By the end of the semester, I always find myself surprised – though overcome with the exhaustion and chaos that is finals – that the 13 or so weeks went by as quickly as they did. Freshmen are reveling in one semester down and seniors are stone-faced with just one semester remaining. It seems unoriginal to attribute this feeling of surprise to the Tufts bubble and the demand students feel to do all things academic, extracurricular and community-oriented, social and – though perhaps prioritized less – personal. But before you know it, the weeks turn into months, and finals are upon us.

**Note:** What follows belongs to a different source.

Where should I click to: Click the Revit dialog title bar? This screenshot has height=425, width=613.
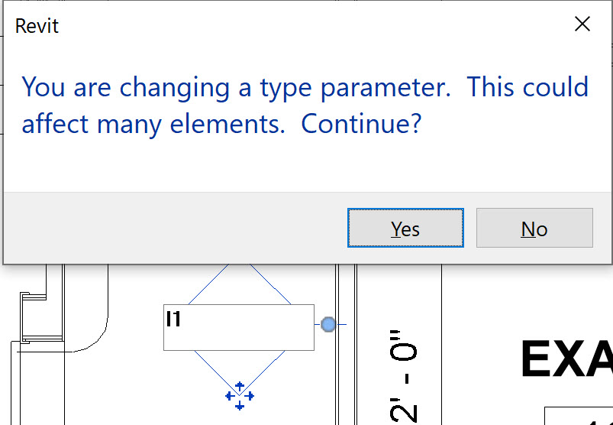(273, 25)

I have spent much of this semester in the (windowless) basement of Curtis Hall, consumed almost completely with the goings-on of all things Tufts and surrounded by peers doing just about the same. I asked at the start of the semester that you read the Daily and hold the paper accountable for what you see – or do not see – on its pages. When I have managed to escape the basement to go to class or sit in the campus center, I have overheard positive, negative and neutral reactions to our coverage. And for that, I am grateful. We are not perfect – neither as an entity, nor individually. I will be the first to admit that. We have made mistakes. Yet the pages printed each day are a product of tireless effort to do just the opposite. Every day in the office, our editors and writers discuss, debate and weigh the issues affecting members of the Tufts community. I expect you to weigh in, too.
Perhaps to you, the Tufts Daily is a faceless, flawed structure, but it takes a small army of students to make these pages, most of whom you interact with on a regular basis without even knowing it. We, like you, are impacted by the topics on which we report. And we both understand and act on the need to cover such issues, events and policies fairly and accurately.
I would like to think that, despite its flaws, the Daily is an integral entity on this campus – both by providing information and by contributing to a broader dialogue within the community. We are not simply sending out idle stories, but rather awaiting your opinions that bring these stories to life. I cannot stress enough how much we would like to hear what you have to say, and I hope that next semester, you as readers will continue contributing to the process.
With that, I extend a tremendous thank you to the members of the masthead, who each commit time and energy to the production of the Daily. Thank you to Jenna Buckle and Melissa Wang, in particular, whom I have the utmost respect for and rely on to keep me going at 1 a.m. And to you reading: Thank you for picking up the paper and not skipping straight to the Sudoku – though if you did, no hard feelings. It has been my pleasure.